= Beginning of Section =
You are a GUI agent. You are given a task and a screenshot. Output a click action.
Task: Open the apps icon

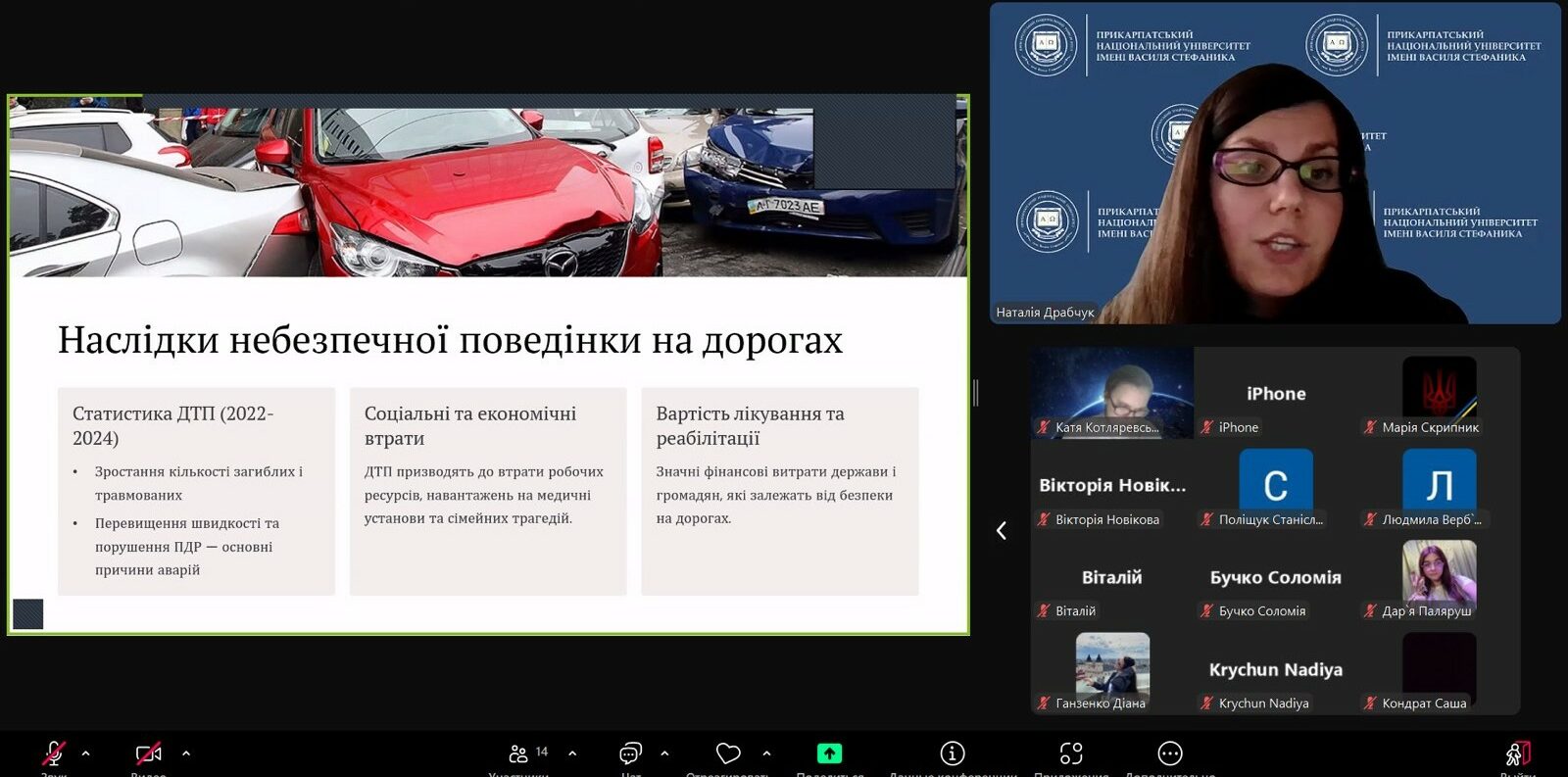(x=1071, y=753)
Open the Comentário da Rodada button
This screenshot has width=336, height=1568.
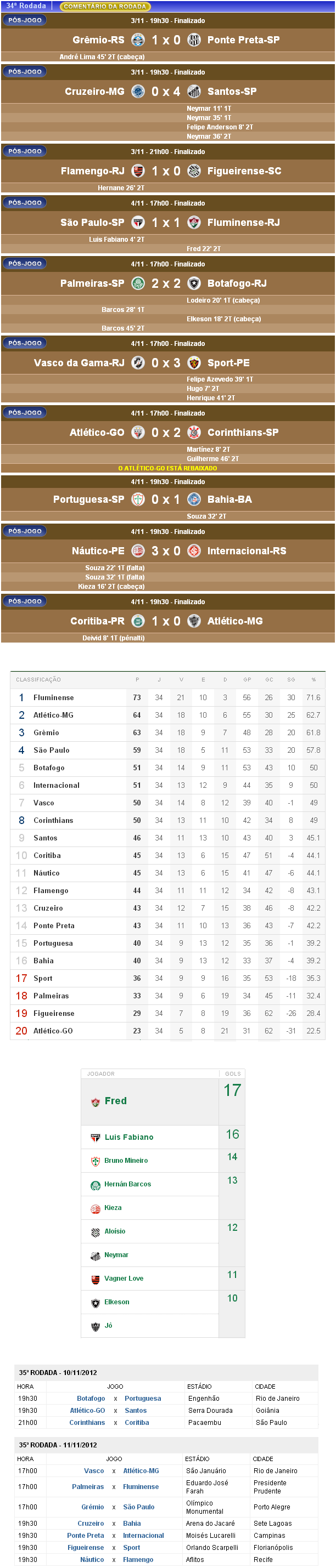(x=105, y=6)
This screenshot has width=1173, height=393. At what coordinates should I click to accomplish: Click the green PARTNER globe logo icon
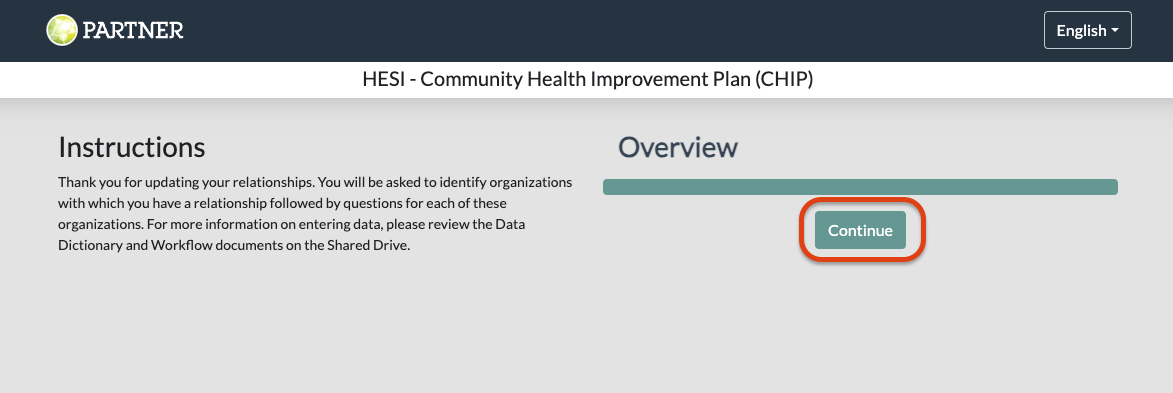(61, 31)
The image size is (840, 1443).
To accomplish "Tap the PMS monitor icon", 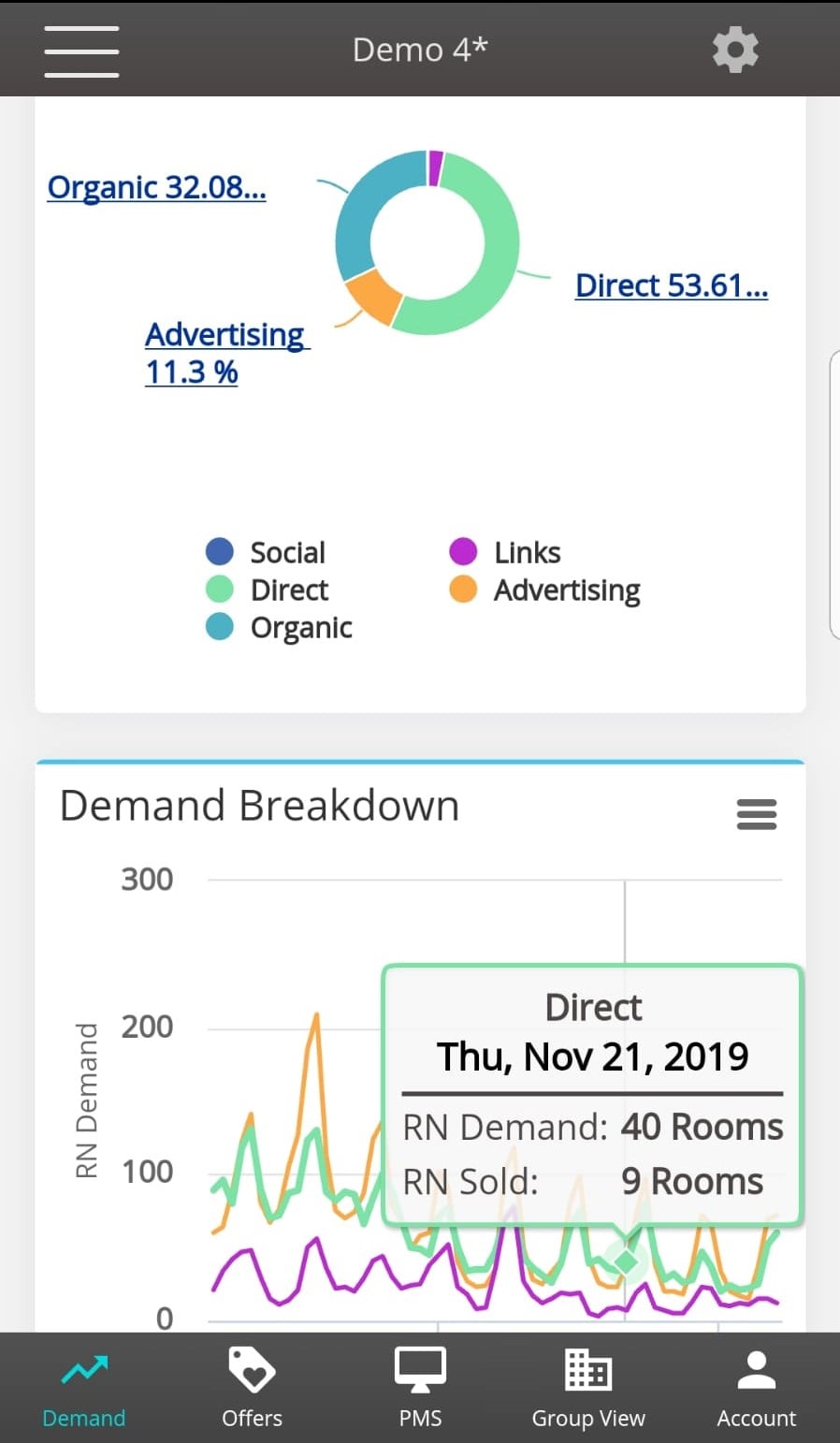I will pos(420,1370).
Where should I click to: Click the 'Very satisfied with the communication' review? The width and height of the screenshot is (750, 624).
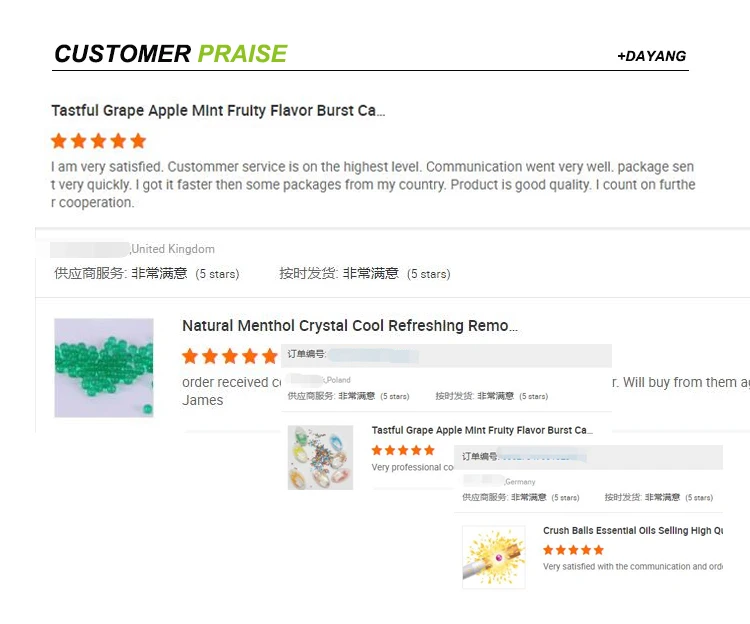pyautogui.click(x=633, y=567)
= End of Section =
### Problem requirements:
Skip every picture and retype only the lines from the line with "Where should I" through the last line of the listing, both ends included, exactly as they appear.

### Exercise answer:
Where should I click to: Click the 'Very satisfied with the communication' review? The width and height of the screenshot is (750, 624).
pyautogui.click(x=633, y=567)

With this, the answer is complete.